## Given request
Count the lines in the listing below that contain the string "buttons". Reply with the number only.

## Records from a collection
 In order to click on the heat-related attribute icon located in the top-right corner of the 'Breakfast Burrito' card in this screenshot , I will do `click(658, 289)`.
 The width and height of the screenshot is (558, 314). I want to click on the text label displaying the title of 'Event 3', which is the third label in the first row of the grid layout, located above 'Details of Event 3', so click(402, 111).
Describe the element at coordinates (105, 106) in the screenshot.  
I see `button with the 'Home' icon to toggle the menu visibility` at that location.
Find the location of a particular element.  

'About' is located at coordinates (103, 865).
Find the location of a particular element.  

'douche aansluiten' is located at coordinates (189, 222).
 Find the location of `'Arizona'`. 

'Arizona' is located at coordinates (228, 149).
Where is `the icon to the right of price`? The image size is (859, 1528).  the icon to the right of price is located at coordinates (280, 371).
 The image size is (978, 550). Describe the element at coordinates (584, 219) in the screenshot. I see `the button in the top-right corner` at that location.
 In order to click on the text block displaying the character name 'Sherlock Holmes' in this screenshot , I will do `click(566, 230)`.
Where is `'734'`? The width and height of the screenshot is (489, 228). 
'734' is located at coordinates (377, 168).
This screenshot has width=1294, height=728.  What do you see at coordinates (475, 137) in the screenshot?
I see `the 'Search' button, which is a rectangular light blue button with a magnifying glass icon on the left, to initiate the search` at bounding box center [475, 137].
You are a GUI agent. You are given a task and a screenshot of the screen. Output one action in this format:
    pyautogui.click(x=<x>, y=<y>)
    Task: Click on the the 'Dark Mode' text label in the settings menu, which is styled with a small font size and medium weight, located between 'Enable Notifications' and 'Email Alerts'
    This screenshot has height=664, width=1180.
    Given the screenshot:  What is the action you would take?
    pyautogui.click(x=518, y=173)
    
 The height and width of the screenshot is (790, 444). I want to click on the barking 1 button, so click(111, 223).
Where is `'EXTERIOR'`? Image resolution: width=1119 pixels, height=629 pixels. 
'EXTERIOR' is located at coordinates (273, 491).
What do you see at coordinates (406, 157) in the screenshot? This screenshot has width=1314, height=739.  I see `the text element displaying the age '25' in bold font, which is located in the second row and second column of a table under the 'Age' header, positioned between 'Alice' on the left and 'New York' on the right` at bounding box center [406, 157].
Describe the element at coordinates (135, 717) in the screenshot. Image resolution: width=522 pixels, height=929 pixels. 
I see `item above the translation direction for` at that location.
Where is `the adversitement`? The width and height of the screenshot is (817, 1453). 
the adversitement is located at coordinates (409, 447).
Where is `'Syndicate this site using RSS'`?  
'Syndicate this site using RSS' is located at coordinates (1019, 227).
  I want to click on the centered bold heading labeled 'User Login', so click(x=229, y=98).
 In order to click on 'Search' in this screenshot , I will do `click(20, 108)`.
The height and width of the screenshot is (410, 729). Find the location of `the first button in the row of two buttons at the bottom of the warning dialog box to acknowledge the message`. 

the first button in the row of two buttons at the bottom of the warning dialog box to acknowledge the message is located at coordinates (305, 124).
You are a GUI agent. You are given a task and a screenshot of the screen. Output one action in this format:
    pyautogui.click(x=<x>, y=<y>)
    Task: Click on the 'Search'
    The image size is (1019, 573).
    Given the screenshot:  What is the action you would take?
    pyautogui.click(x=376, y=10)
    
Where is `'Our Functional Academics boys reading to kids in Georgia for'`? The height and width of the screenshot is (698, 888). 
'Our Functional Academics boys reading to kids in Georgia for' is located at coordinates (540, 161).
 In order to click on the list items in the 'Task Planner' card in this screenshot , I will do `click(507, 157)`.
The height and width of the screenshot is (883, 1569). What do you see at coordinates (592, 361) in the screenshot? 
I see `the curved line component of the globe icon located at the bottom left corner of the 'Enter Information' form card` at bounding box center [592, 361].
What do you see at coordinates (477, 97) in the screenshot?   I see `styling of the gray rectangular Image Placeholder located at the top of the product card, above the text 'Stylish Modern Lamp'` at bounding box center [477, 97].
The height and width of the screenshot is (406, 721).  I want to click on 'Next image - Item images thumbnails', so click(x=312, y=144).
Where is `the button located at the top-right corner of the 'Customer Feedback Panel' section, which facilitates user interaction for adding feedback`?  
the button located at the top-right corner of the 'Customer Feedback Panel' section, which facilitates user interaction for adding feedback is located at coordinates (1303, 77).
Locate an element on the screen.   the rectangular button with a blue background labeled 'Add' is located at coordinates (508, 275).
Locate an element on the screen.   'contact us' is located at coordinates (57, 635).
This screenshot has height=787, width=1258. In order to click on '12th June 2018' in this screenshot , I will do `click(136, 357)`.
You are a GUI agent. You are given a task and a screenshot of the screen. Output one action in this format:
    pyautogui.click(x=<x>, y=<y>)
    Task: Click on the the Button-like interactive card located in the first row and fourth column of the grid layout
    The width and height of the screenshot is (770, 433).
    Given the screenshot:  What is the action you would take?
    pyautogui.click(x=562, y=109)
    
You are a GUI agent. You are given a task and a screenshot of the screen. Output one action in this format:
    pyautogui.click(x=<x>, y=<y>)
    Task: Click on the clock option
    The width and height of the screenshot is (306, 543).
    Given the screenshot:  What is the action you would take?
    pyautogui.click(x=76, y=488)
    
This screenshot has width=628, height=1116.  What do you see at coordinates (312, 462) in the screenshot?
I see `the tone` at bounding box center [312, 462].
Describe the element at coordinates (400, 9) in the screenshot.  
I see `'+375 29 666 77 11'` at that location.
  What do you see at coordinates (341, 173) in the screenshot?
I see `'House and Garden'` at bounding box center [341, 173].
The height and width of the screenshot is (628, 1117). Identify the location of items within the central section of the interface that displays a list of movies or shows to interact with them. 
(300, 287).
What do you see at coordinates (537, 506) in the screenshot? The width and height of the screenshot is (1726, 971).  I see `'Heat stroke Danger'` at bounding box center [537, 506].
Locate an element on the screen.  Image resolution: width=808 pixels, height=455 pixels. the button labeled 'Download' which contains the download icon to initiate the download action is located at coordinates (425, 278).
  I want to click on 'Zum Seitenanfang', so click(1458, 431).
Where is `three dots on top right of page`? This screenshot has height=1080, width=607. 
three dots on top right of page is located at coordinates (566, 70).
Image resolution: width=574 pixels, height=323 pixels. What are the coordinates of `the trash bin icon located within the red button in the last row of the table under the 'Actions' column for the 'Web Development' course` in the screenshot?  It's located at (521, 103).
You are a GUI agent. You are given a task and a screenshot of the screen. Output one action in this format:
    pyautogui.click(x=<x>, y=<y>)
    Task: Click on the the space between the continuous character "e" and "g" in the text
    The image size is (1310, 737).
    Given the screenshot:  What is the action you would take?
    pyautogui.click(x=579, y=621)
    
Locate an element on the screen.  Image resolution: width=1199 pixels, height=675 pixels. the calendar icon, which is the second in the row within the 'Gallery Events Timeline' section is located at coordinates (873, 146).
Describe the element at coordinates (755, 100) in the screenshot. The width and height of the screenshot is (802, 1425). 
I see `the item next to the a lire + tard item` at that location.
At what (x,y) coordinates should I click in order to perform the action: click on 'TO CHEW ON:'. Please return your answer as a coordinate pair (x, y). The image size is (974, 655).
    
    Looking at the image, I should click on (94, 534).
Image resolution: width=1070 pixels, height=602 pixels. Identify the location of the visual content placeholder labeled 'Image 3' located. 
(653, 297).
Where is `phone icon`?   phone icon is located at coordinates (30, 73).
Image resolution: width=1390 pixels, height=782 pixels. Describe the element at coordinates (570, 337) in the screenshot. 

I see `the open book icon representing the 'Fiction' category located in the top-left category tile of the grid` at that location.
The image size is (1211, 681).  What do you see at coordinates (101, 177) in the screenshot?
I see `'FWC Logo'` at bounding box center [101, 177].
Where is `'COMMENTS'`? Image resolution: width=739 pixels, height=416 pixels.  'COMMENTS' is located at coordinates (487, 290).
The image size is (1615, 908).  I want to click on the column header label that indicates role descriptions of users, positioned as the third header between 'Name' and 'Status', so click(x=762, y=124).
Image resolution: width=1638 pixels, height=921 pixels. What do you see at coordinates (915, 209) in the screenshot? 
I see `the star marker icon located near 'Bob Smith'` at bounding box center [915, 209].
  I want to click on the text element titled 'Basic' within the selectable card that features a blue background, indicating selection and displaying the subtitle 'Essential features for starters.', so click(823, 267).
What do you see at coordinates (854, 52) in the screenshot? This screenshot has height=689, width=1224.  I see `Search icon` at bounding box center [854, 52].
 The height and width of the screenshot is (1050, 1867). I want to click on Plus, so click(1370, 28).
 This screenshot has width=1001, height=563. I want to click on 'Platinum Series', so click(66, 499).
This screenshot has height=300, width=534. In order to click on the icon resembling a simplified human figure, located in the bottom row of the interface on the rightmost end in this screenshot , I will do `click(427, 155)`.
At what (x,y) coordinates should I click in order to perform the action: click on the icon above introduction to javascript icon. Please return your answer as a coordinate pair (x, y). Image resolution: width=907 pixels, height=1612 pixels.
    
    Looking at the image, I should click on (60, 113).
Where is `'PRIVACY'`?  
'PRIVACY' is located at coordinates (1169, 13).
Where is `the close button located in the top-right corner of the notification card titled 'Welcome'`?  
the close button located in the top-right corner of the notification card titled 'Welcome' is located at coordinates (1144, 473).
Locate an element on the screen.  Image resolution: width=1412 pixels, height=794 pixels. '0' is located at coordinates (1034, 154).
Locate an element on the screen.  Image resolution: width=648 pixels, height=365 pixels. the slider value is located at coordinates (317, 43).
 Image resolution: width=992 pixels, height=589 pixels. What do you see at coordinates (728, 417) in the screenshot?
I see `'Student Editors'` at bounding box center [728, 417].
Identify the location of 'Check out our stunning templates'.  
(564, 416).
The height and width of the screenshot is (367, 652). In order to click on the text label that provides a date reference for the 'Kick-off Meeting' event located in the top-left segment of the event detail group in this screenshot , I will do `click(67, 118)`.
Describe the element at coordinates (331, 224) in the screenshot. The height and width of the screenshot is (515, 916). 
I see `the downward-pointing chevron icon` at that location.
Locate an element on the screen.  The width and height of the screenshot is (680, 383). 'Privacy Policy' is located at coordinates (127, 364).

## Solution below
2